NEW YORK — Corporate deals and some solid earnings reports propelled the stock market to its sixth straight gain Tuesday.
NEW YORK — Corporate deals and some solid earnings reports propelled the stock market to its sixth straight gain Tuesday.
Allergan surged after Valeant Pharmaceuticals said it had teamed up with activist investor Bill Ackman to make a bid for the Botox maker. Netflix and Harley-Davidson rose sharply after reporting earnings that beat analyst’s expectations.
Stocks are rebounding from a slump earlier this month when investors dumped high-flying biotechnology and Internet stocks. The gains over the past week have been driven by a combination of better economic news and respectable, if not spectacular, earnings reports.
“We were definitely oversold, there’s no question about that,” said Phil Orlando, chief equity strategist at Federated Investors. “Earnings, by and large, haven’t been worse than we thought and the economic news has actually been a little better.”
The Standard &Poor’s 500 index rose 7.66 points, or 0.4 percent, to 1,879.55. The six consecutive gains in the index marks the longest winning streak since September.
The Dow Jones industrial average climbed 65.12 points, or 0.4 percent, to 16,514.37. The Nasdaq composite gained 39.91 points, or 1 percent, to 4,161.46.
Allergan rose the most in the S&P 500, climbing $21.65, or 15.2 percent, to $163.65. Health care stocks rose 1.04 percent, the biggest gain of the 10 sectors that make up the S&P 500 index.
There was also deal news in the health care industry from Europe. Swiss pharmaceutical maker Novartis AG unveiled a series of multibillion-dollar deals with Britain’s GlaxoSmithKline PLC and the U.S.’s Eli Lilly &Co.
The announcements helped drive some speculative buying.
“Whenever there are mergers, people start looking for other potential merger candidates,” said John Carey, a portfolio manager at Pioneer Investments. “So it usually drives some other stocks up.”
Overall, first-quarter earnings at S&P 500 companies are expected to fall 0.8 percent in the first quarter compared with the same period a year earlier, and growth of almost 8 percent in the fourth quarter, according to S&P Capital IQ data.
While that would be the first decline in earnings since the third quarter of 2009, analysts had been expecting worse. So far, about 65 percent of companies that have reported their earnings have exceeded analysts’ forecasts.
“It is a familiar dance,” said Federated’s Orlando. “Managements have gotten very adept at doing this: lowering the bar and essentially engineering a modest positive surprise.”
The consumer discretionary sector had the second-biggest gain Tuesday after some good earnings reports.
Harley-Davidson jumped $4.33, or 6.4 percent, to $71.87 after reporting that its first-quarter earnings rose nearly 19 percent. Motorcycle sales grew 5.8 percent worldwide and efficiency efforts took hold.
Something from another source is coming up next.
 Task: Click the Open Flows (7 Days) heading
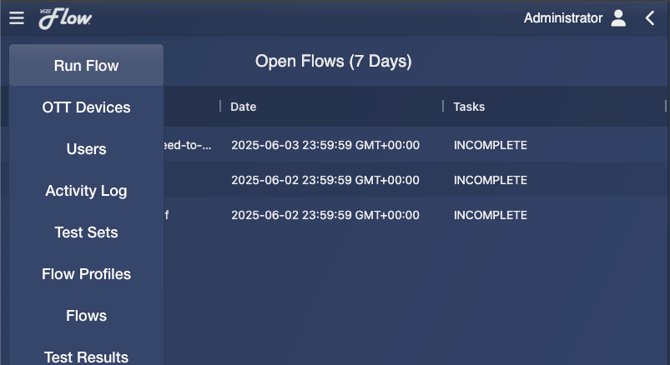333,61
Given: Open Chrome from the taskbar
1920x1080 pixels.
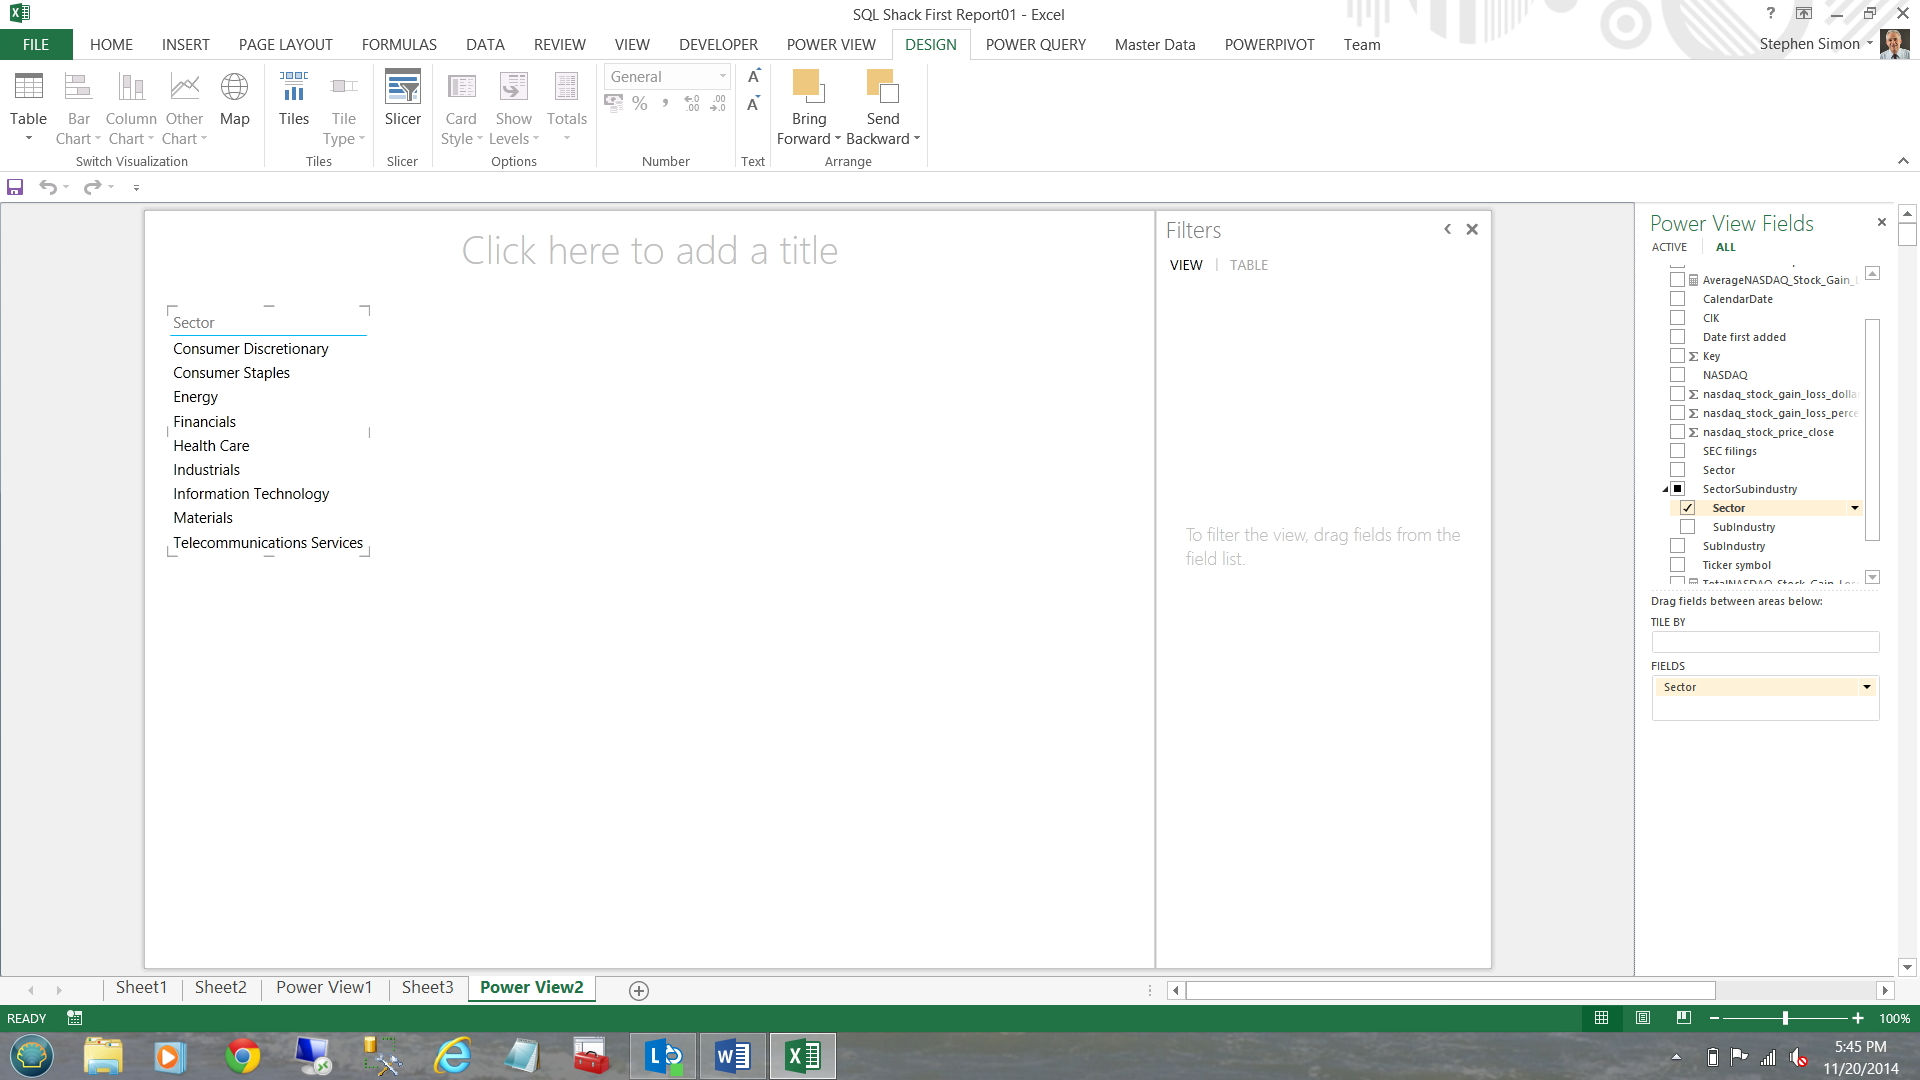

Netflix climbed $24.41, or 7 percent, to $372.90 after the online video streaming service said late Monday that its first-quarter earnings soared. Another season of the popular political drama “House of Cards” helped attract an additional 2.25 million subscribers.
Investors even found something to like in a weak report on home sales.
Sales of existing U.S. homes slipped in March to their lowest level since July 2012 as rising prices and a tight supply of available homes discouraged many would-be buyers. The National Association of Realtors says sales edged down 0.2 percent to a seasonally adjusted annual rate of 4.59 million.
While it was the seventh drop in the past eight months, the decline was less than economists had forecast.
In government bond trading, prices were little changed. The yield on the 10-year Treasury note was unchanged at 2.72 percent from late Monday.
Among other stocks making big moves:
— Facebook rose $1.79, or 2.9 percent, to $63.03. Analysts at Credit Suisse raised their target price for the stock because they believe that the social media company will be able to boost its revenue with new services.
— Pentair slumped $5.53, or 6.9 percent, to $74.95 after the flow-control company posted an unexpected decline in revenue. Pentair’s revenue fell 3 percent and revenue at its largest division, valves and controls, dropped 9 percent compared to last year. Pentair said weaker sales to the energy industry were the main reason for that decline.
— Omnicom fell $1.62, or 2.3 percent, to $69.87 after the advertising company’s CEO said that the timing of a proposed $35 billion merger with France’s Publicis Groupe SA remains unclear nine months after the deal was announced.